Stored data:

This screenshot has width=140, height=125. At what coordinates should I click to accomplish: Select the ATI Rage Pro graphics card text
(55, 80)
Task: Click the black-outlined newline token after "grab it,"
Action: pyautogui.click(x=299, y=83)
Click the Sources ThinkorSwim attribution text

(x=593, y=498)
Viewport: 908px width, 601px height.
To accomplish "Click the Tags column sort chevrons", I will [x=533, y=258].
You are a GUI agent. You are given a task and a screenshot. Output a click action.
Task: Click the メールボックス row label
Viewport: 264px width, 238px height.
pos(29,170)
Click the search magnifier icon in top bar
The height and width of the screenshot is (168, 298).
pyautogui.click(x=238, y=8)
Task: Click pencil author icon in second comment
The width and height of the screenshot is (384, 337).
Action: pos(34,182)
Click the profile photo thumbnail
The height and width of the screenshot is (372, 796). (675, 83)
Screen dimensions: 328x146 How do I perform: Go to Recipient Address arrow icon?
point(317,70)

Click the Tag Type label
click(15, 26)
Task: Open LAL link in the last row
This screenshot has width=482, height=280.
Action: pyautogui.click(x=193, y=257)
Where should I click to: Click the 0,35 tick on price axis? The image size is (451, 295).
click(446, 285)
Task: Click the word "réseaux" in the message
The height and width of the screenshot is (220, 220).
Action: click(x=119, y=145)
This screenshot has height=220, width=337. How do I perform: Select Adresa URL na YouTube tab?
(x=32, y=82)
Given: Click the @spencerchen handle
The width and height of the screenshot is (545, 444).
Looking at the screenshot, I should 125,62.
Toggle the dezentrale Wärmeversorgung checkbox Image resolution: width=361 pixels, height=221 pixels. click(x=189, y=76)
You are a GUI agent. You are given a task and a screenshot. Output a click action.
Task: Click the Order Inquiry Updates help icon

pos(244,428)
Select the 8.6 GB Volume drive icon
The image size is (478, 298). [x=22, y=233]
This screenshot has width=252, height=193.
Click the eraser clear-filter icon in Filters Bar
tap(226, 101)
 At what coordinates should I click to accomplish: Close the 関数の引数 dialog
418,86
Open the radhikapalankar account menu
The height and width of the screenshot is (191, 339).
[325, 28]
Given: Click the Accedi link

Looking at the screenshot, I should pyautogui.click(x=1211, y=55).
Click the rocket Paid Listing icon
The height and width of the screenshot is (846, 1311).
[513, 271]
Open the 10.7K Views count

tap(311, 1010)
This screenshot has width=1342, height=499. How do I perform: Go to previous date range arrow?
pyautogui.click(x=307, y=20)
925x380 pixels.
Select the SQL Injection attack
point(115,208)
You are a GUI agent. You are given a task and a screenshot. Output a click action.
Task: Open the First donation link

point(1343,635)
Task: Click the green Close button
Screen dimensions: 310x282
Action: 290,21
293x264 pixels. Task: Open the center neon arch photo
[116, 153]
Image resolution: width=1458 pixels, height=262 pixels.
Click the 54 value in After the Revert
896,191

▶ ACTION ITEM:
An exact number is called for here: how many lines across the records contain the word "resolution". Nothing else belongs in the answer.

▶ WRITTEN SOLUTION:
2